Trust No One

If you have yet to receive an email from a friend asking you to buy a gift card for them because they’re sick and can’t get out, count yourself lucky. I fell for just such a scam a year ago, and I feel deeply humbled by my gullibility. I did not follow all the directions, though, so instead of handing the card off to a “friend of a friend,” as directed, I said I’d take it to the concierge of her apartment building. That foiled the scammers, but I learned that such cards are not returnable. I’m out the amount of the card (still hoping to give it to someone), but a little older and wiser. 

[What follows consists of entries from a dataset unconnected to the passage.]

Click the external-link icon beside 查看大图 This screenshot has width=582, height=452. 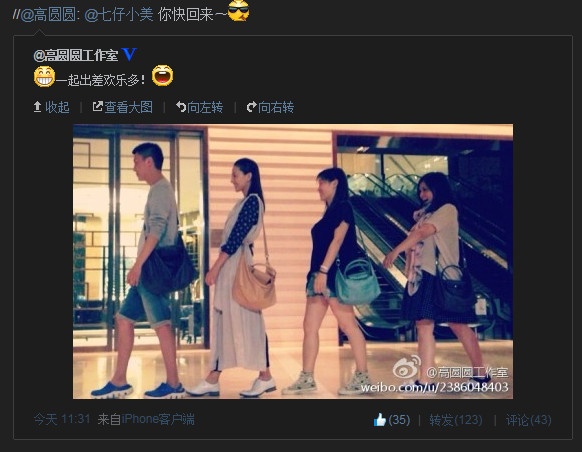coord(97,107)
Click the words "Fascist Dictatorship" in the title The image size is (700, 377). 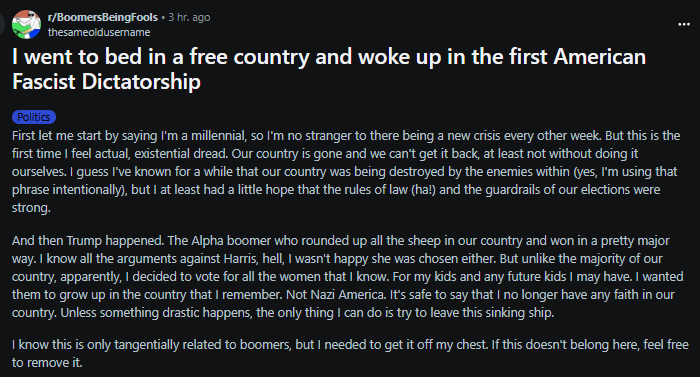106,82
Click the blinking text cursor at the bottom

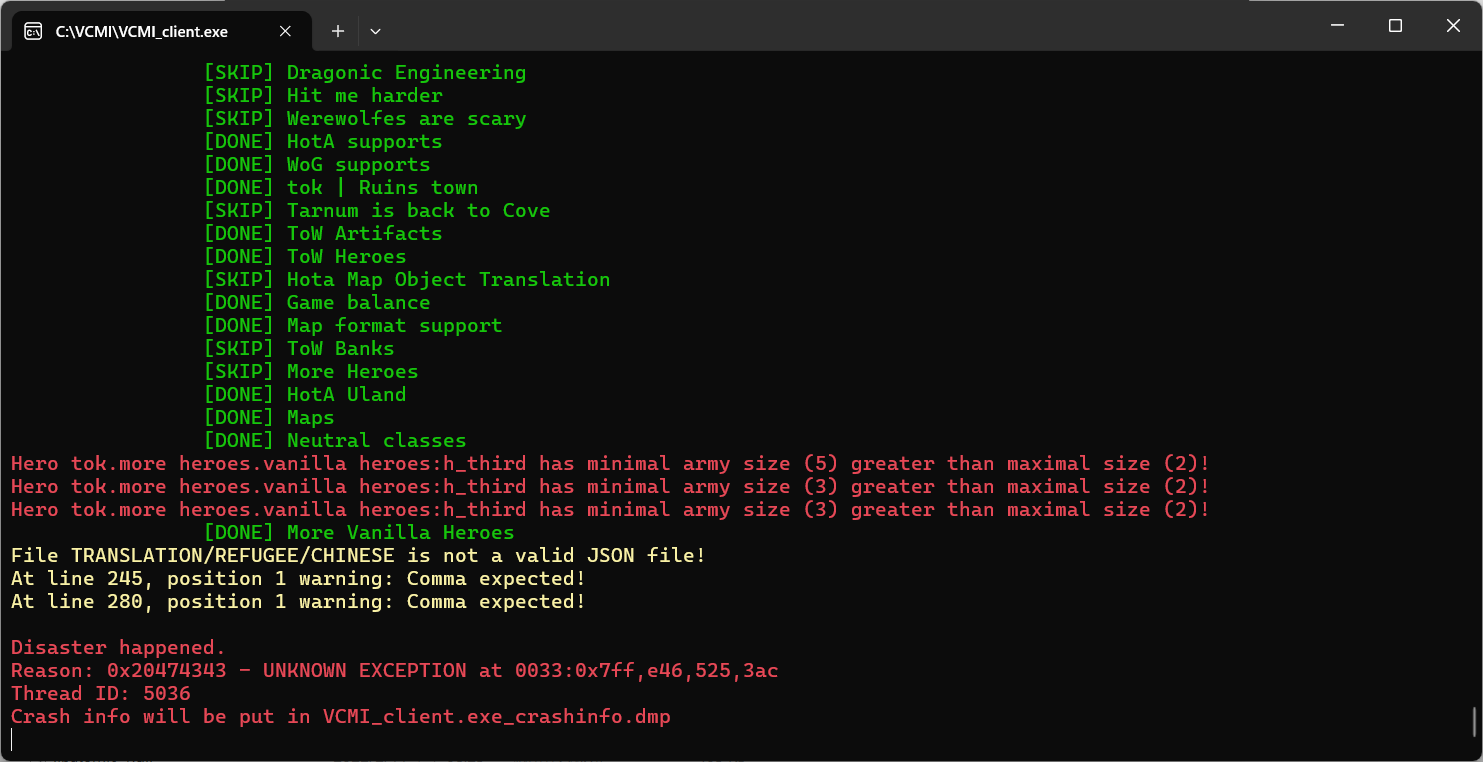[12, 740]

Today, I got a call from a friend who got a ransomware message that bad guys had taken control of her passwords and wanted $2000 for their safe return. It’s hard to tell if they had actually hijacked them or were just hoping she was gullible enough to send them two grand. She was not, and good for her. She reported the scam to AARP Fraud Watch using their scam alert hotline: 1 (877) 908-3360

She also talked to Apple tech support where she learned that she can send reports to this address: 

I have a ton of “strong feelings” about all of this hacker craziness! On a good day, our tech toys are just not fair to old people. Just as our faculties are failing us, things get more complicated every day. It’s hard to keep up with the good stuff, the things we want to do such as take pictures with our phones and send them to friends, or send an email to a small group of friends, schedule a Zoom chat, or just maybe order something online, deposit a check without going to the bank, or make a reservation for a mini-vacation.  We appreciate a lot of these new conveniences. But when the price of these good things is being inundated with scams on an almost daily basis, it really takes away the thrill of it all. 

Major cybercrime is a huge problem for governments and any sizable organization. It’s hard to stay ahead of the hackers, and I wouldn’t be at all surprised if WW III is totally unlike any prior conflict. Cyber warfare might be just the thing to make nuclear weapons obsolete. A very talented enemy might be able to bring an adversary to their knees without firing a rifle much less dropping a nuclear bomb. Remember the ransomware attack on a southern pipeline not all that long ago and the lengthy inconvenience it caused? Hospitals have been attacked, banks, the military, our state unemployment office. Not fun. Not funny. 

Beware, my friends! Covid is lurking, but we have vaccines to help with that. Hackers are lurking too, but there’s not a lot we can do about that except be very cautious online. Trust No One!

1 thought on “Trust No One

  1. Just NEVER give personal info requested by e-mail. Phishers can fake PayPal and other institution emails, with logos and all. One precaution is to not even open a financial email without looking at the sender’s URL—Sometimes it is even from a foreign country! If e-mail says you have an account problem, don’t use REPLY option. Instead contact the institution independently. Seize control of the conversation!